ESPAÑA.- No hay mordaza para los hologramas. El Gobierno quiere regular las manifestaciones públicas, pero un grupo de opositores fue más original y cambió su forma de protestar. El resultado: más de 2.000 hologramas de manifestantes de carne y hueso marcharon el viernes pasado en Madrid, como un ejército de fantasmas vagando por las calles.

El Partido Popular aprobó en diciembre la Ley de Seguridad Ciudadana, o sea: protestar en persona sin autorización será considerado falta grave a partir del próximo 1 de julio, cuando la ley entre en vigor.

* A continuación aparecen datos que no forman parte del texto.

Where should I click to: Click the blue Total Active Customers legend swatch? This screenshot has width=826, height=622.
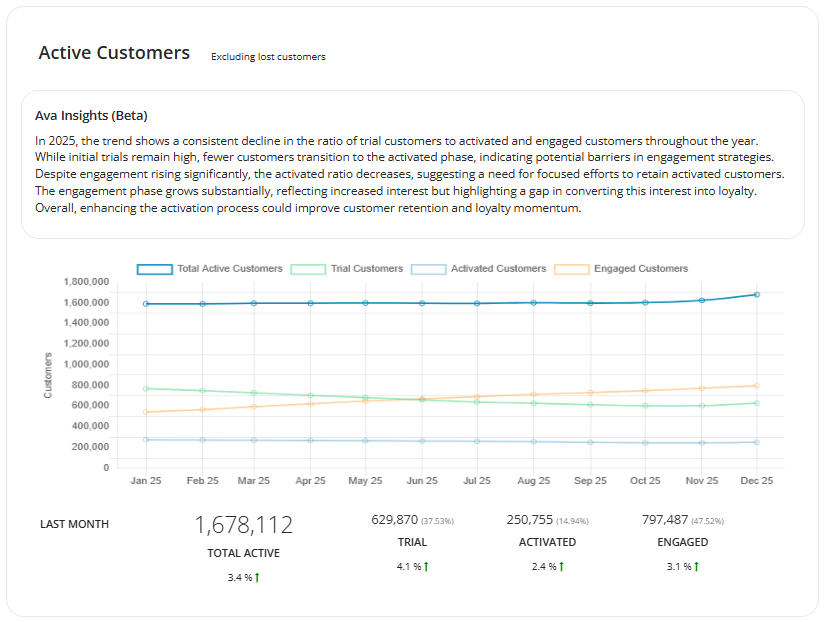[x=155, y=269]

La norma endurece y regula las condiciones para manifestarse, estableciendo fuertes multas de hasta decenas de miles de euros en diferentes casos.

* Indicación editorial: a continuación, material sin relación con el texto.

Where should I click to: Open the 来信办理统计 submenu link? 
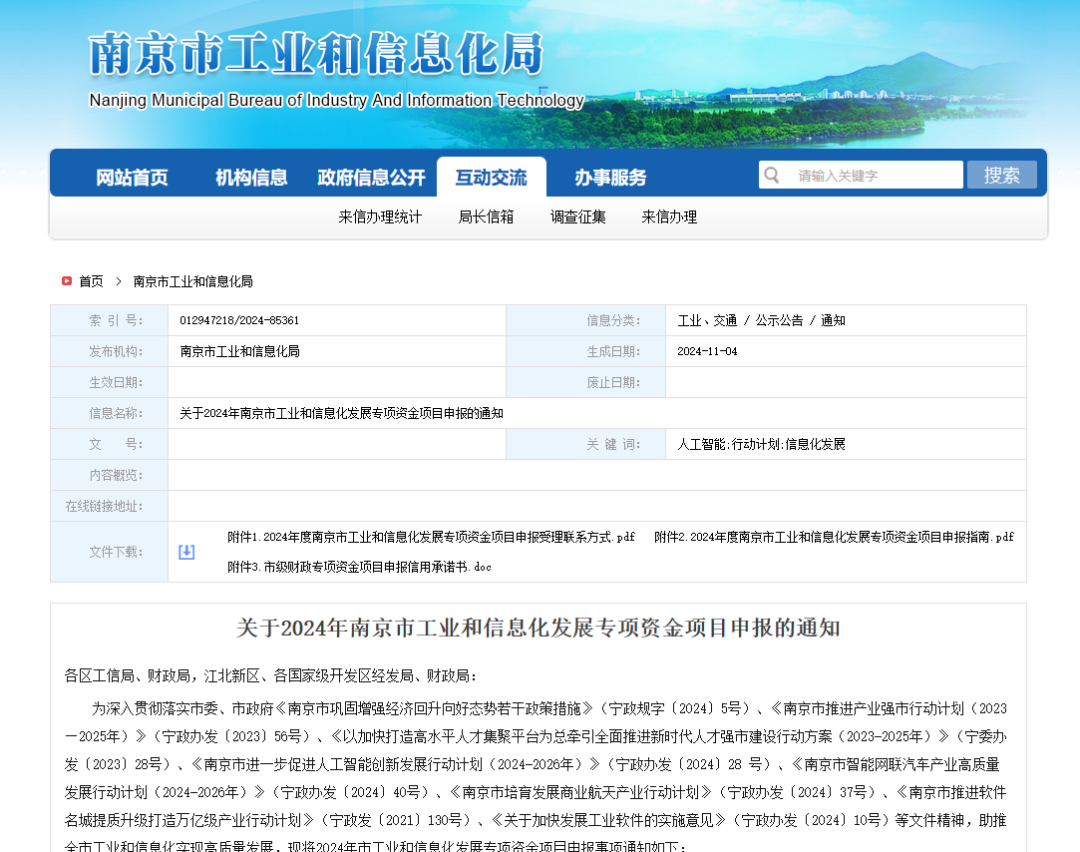click(x=380, y=217)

Si bien el gobierno la defiende como necesaria, aunque la oposición y diversos grupos sociales –como el colectivo No Somos Delito, que organizó la marcha holográfica– la consideran represiva. Los números están a favor de los protestantes: en los dos últimos años hubo 87.000 manifestaciones en el país. Pero sólo se produjeron incidentes en menos del 1%.

Las imágenes se recogieron a través de una web creada al efecto, y aunque los participantes no estaban físicamente, sí estuvo su imagen tridimensional. Durante dos semanas personas de todos los puntos geográficos del mundo, también de Latinoamérica, se escanearon para participar. Y al final no sólo había imágenes de personas marchando con pancartas, sino que también se grabaron los gritos y cánticos. Se oían proclamas como "Pienso, soy delito" o "Les da igual que vivas en la calle, pero no quieren que te expreses en la calle".